▶ [Task description] The answer must restate every entry exactly as it appears.

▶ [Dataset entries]
★ ★ ★

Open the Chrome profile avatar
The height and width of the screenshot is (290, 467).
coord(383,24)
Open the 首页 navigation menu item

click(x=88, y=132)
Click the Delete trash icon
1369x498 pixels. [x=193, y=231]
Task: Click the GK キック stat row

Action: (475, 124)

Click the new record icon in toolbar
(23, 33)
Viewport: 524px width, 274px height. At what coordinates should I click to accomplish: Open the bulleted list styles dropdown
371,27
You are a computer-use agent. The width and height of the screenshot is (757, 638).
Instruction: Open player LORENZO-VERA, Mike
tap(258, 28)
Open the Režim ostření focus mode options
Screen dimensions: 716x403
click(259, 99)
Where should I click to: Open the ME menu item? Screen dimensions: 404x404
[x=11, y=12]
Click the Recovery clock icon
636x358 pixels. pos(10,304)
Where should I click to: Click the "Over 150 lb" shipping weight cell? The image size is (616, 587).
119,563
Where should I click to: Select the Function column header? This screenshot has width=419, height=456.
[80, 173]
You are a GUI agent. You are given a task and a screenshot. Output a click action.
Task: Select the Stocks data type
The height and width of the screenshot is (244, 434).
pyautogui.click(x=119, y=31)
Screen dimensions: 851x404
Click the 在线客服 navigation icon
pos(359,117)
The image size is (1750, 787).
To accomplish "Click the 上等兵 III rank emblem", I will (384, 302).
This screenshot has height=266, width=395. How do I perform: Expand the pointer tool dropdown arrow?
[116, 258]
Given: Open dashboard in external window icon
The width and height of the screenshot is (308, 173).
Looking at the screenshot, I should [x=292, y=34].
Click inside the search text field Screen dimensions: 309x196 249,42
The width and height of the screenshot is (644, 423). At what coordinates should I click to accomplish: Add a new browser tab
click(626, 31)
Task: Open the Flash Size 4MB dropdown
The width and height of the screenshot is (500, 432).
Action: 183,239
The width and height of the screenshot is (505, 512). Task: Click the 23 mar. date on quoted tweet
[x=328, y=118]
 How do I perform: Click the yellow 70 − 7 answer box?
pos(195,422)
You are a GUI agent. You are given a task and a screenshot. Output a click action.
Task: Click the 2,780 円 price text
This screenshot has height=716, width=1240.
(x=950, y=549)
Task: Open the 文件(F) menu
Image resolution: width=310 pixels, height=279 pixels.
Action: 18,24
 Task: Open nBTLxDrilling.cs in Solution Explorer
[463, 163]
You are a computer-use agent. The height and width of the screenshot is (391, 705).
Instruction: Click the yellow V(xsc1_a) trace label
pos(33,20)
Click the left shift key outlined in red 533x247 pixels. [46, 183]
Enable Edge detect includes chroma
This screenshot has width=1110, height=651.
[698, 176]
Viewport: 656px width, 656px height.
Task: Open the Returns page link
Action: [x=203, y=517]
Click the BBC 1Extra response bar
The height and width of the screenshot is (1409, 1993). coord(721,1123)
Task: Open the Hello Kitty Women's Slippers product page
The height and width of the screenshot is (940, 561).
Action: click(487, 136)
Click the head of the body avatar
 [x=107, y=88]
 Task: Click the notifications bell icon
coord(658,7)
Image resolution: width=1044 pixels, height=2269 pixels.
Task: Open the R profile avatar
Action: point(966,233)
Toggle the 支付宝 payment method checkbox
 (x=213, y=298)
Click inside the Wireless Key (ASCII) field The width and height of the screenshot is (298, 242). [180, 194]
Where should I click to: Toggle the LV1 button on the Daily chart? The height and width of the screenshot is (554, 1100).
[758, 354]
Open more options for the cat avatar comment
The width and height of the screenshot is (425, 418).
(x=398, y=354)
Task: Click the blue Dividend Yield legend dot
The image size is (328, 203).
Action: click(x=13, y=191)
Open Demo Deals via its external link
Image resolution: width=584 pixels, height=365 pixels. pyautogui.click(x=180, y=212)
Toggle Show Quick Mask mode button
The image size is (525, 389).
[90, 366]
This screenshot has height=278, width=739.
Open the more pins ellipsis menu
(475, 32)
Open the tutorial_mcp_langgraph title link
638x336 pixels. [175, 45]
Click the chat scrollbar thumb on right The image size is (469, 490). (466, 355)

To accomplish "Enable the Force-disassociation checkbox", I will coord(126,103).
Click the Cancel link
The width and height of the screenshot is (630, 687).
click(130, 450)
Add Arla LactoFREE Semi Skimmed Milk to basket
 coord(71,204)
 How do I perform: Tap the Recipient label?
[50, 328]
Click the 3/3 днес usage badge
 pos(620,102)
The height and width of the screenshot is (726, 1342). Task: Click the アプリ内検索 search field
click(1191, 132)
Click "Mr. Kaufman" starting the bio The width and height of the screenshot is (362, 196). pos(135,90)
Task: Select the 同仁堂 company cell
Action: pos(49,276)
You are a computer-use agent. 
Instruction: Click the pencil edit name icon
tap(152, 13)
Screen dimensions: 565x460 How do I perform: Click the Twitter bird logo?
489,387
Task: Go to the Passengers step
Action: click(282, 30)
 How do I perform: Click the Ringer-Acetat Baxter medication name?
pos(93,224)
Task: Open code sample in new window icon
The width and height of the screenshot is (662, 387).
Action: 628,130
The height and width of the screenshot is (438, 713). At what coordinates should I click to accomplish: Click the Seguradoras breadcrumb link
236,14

★ ★ ★

▶ [Your solution]
Open the Chrome profile avatar
The height and width of the screenshot is (290, 467).
coord(383,24)
Open the 首页 navigation menu item

click(x=88, y=132)
Click the Delete trash icon
1369x498 pixels. [x=193, y=231]
Task: Click the GK キック stat row

Action: (475, 124)

Click the new record icon in toolbar
(23, 33)
Viewport: 524px width, 274px height. At what coordinates should I click to accomplish: Open the bulleted list styles dropdown
371,27
You are a computer-use agent. The width and height of the screenshot is (757, 638).
Instruction: Open player LORENZO-VERA, Mike
tap(258, 28)
Open the Režim ostření focus mode options
Screen dimensions: 716x403
click(259, 99)
Where should I click to: Open the ME menu item? Screen dimensions: 404x404
[x=11, y=12]
Click the Recovery clock icon
636x358 pixels. pos(10,304)
Where should I click to: Click the "Over 150 lb" shipping weight cell? The image size is (616, 587).
119,563
Where should I click to: Select the Function column header? This screenshot has width=419, height=456.
[80, 173]
You are a GUI agent. You are given a task and a screenshot. Output a click action.
Task: Select the Stocks data type
The height and width of the screenshot is (244, 434).
pyautogui.click(x=119, y=31)
Screen dimensions: 851x404
Click the 在线客服 navigation icon
pos(359,117)
The image size is (1750, 787).
To accomplish "Click the 上等兵 III rank emblem", I will (384, 302).
This screenshot has height=266, width=395. How do I perform: Expand the pointer tool dropdown arrow?
[116, 258]
Given: Open dashboard in external window icon
The width and height of the screenshot is (308, 173).
Looking at the screenshot, I should [x=292, y=34].
Click inside the search text field Screen dimensions: 309x196 249,42
The width and height of the screenshot is (644, 423). At what coordinates should I click to accomplish: Add a new browser tab
click(626, 31)
Task: Open the Flash Size 4MB dropdown
The width and height of the screenshot is (500, 432).
Action: 183,239
The width and height of the screenshot is (505, 512). Task: Click the 23 mar. date on quoted tweet
[x=328, y=118]
 How do I perform: Click the yellow 70 − 7 answer box?
pos(195,422)
You are a GUI agent. You are given a task and a screenshot. Output a click action.
Task: Click the 2,780 円 price text
This screenshot has height=716, width=1240.
(x=950, y=549)
Task: Open the 文件(F) menu
Image resolution: width=310 pixels, height=279 pixels.
Action: 18,24
 Task: Open nBTLxDrilling.cs in Solution Explorer
[463, 163]
You are a computer-use agent. The height and width of the screenshot is (391, 705).
Instruction: Click the yellow V(xsc1_a) trace label
pos(33,20)
Click the left shift key outlined in red 533x247 pixels. [46, 183]
Enable Edge detect includes chroma
This screenshot has width=1110, height=651.
[698, 176]
Viewport: 656px width, 656px height.
Task: Open the Returns page link
Action: [x=203, y=517]
Click the BBC 1Extra response bar
The height and width of the screenshot is (1409, 1993). coord(721,1123)
Task: Open the Hello Kitty Women's Slippers product page
The height and width of the screenshot is (940, 561).
Action: click(487, 136)
Click the head of the body avatar
 [x=107, y=88]
 Task: Click the notifications bell icon
coord(658,7)
Image resolution: width=1044 pixels, height=2269 pixels.
Task: Open the R profile avatar
Action: point(966,233)
Toggle the 支付宝 payment method checkbox
 (x=213, y=298)
Click inside the Wireless Key (ASCII) field The width and height of the screenshot is (298, 242). [180, 194]
Where should I click to: Toggle the LV1 button on the Daily chart? The height and width of the screenshot is (554, 1100).
[758, 354]
Open more options for the cat avatar comment
The width and height of the screenshot is (425, 418).
(x=398, y=354)
Task: Click the blue Dividend Yield legend dot
The image size is (328, 203).
Action: click(x=13, y=191)
Open Demo Deals via its external link
Image resolution: width=584 pixels, height=365 pixels. pyautogui.click(x=180, y=212)
Toggle Show Quick Mask mode button
The image size is (525, 389).
[90, 366]
This screenshot has height=278, width=739.
Open the more pins ellipsis menu
(475, 32)
Open the tutorial_mcp_langgraph title link
638x336 pixels. [175, 45]
Click the chat scrollbar thumb on right The image size is (469, 490). (466, 355)

To accomplish "Enable the Force-disassociation checkbox", I will coord(126,103).
Click the Cancel link
The width and height of the screenshot is (630, 687).
click(130, 450)
Add Arla LactoFREE Semi Skimmed Milk to basket
 coord(71,204)
 How do I perform: Tap the Recipient label?
[50, 328]
Click the 3/3 днес usage badge
 pos(620,102)
The height and width of the screenshot is (726, 1342). Task: Click the アプリ内検索 search field
click(1191, 132)
Click "Mr. Kaufman" starting the bio The width and height of the screenshot is (362, 196). pos(135,90)
Task: Select the 同仁堂 company cell
Action: pos(49,276)
You are a computer-use agent. 
Instruction: Click the pencil edit name icon
tap(152, 13)
Screen dimensions: 565x460 How do I perform: Click the Twitter bird logo?
489,387
Task: Go to the Passengers step
Action: click(282, 30)
 How do I perform: Click the Ringer-Acetat Baxter medication name?
pos(93,224)
Task: Open code sample in new window icon
The width and height of the screenshot is (662, 387).
Action: 628,130
The height and width of the screenshot is (438, 713). At what coordinates should I click to accomplish: Click the Seguradoras breadcrumb link
236,14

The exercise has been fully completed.